The present invention relates generally to packet communication networks, and particularly to buffer management in switches that are deployed in such networks.
Switches used in high-speed packet networks, such as Ethernet and InfiniBand networks, typically contain buffer memories. Packets received by the switch through one of its interfaces are stored temporarily in a buffer memory while awaiting transfer to the appropriate egress interface or possibly, in the case of multicast packets, to multiple egress interfaces. Although buffer memory may be allocated statically to each interface, many modern packet switches use a shared memory, in which buffer space is allocated flexibly to different interfaces and queues depending on traffic load and memory availability, as well as packet ingress priority and packet priorities that are set after processing in the switch.

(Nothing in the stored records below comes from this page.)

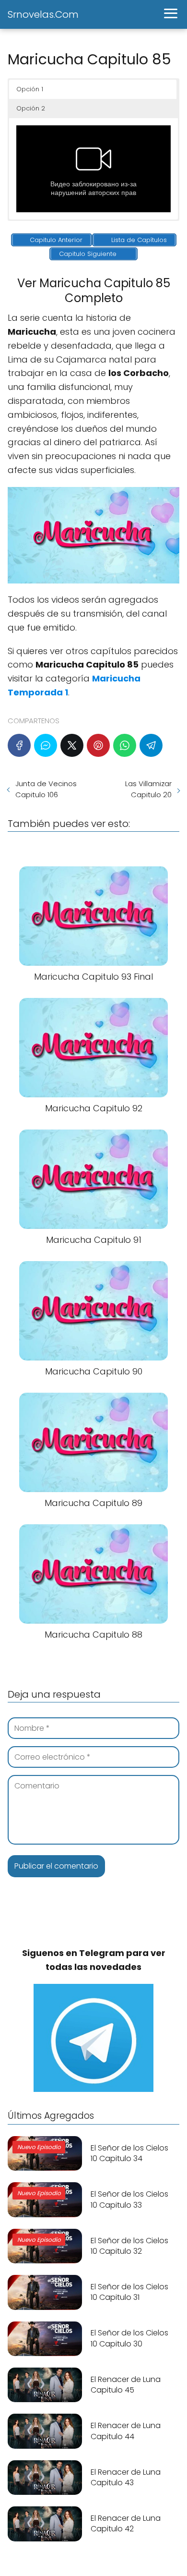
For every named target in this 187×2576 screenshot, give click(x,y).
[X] (71, 745)
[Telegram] (151, 745)
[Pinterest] (98, 745)
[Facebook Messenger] (45, 745)
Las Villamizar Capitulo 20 (148, 789)
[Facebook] (19, 745)
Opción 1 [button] (29, 89)
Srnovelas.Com (43, 14)
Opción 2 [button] (30, 108)
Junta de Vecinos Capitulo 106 (46, 789)
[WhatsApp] (124, 745)
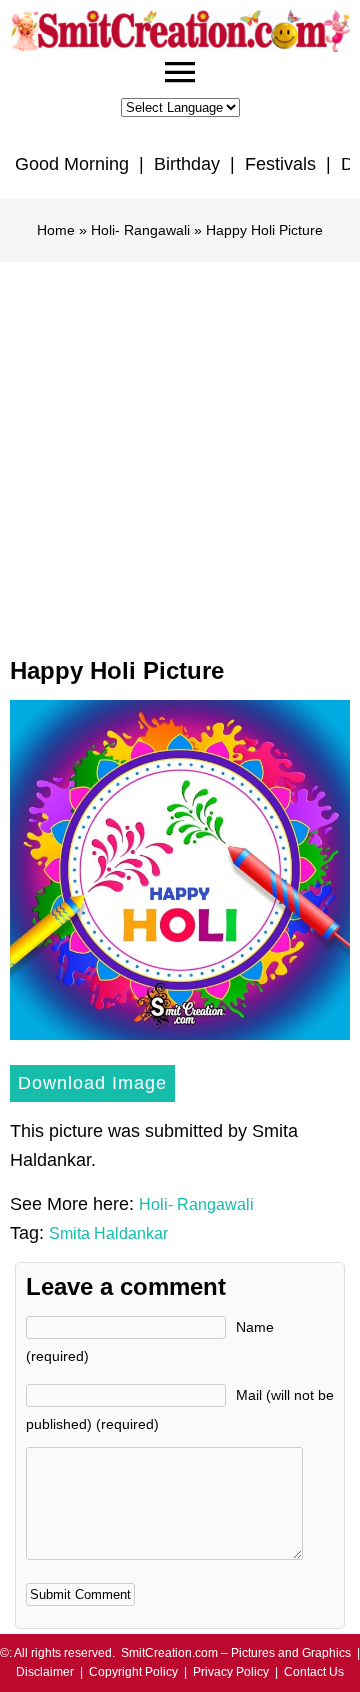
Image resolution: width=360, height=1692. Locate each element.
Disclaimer (45, 1672)
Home (56, 230)
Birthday (187, 164)
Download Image (92, 1083)
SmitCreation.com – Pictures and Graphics (236, 1653)
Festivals (280, 164)
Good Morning (72, 164)
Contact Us (314, 1672)
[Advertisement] (180, 452)
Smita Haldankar (108, 1233)
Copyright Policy (133, 1672)
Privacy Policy (231, 1672)
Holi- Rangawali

As one example, U.S. Patent Application Publication 2013/0250762 describes a method for achieving lossless behavior for multiple ports sharing a buffer pool. Packets are “colored” and stored in a shared packet buffer without assigning fixed page allocations per port.
Embodiments of the present invention that are described hereinbelow provide improved methods and apparatus for buffer management in a network element.
There is therefore provided, in accordance with an embodiment of the invention, communication apparatus, which includes multiple interfaces configured to be connected to a packet data network so as to serve as both ingress and egress interfaces in receiving and forwarding of data packets of multiple types, including at least first and second types, from and to the network by the apparatus. A memory is coupled to the interfaces and configured as a buffer to contain packets received through the ingress interfaces while awaiting transmission to the network via the egress interfaces. Packet processing logic is configured to maintain multiple transmit queues, which are associated with respective ones of the egress interfaces, and to place both first and second queue entries, corresponding to first and second data packets of the first and second types, respectively, in a common transmit queue for transmission through a given egress interface, while allocating respective spaces in the buffer to store the first and second data packets against separate, first and second buffer allocations, which are respectively assigned to the first and second types of the data packets.
In one embodiment, the first type of the data packets consists of unicast packets, while the second type of the data packets consists of multicast packets. Additionally or alternatively, the first and second types of the data packets are transmitted using different, respective, first and second transport protocols.
Typically, the packet processing logic is configured, when a given queue entry reaches a head of the common transmit queue, to transmit a corresponding data packet through the given egress interface and to release a corresponding space in a respective one of the first and second buffer allocations.
In some embodiments, the first buffer allocation is shared over multiple transmit queues associated with multiple, different egress interfaces through which the data packets of the first type are transmitted.
Additionally or alternatively, the multiple transmit queues include at least two transmit queues that are both associated with the same, given egress interface and have different, respective levels of quality of service, and the first and second data packets of the different, first and second types have a common level of quality of service.
In a disclosed embodiment, the packet processing logic is configured to apply a congestion avoidance mechanism separately to the first and second types of the data packets responsively to respective fill levels of the first and second buffer allocations.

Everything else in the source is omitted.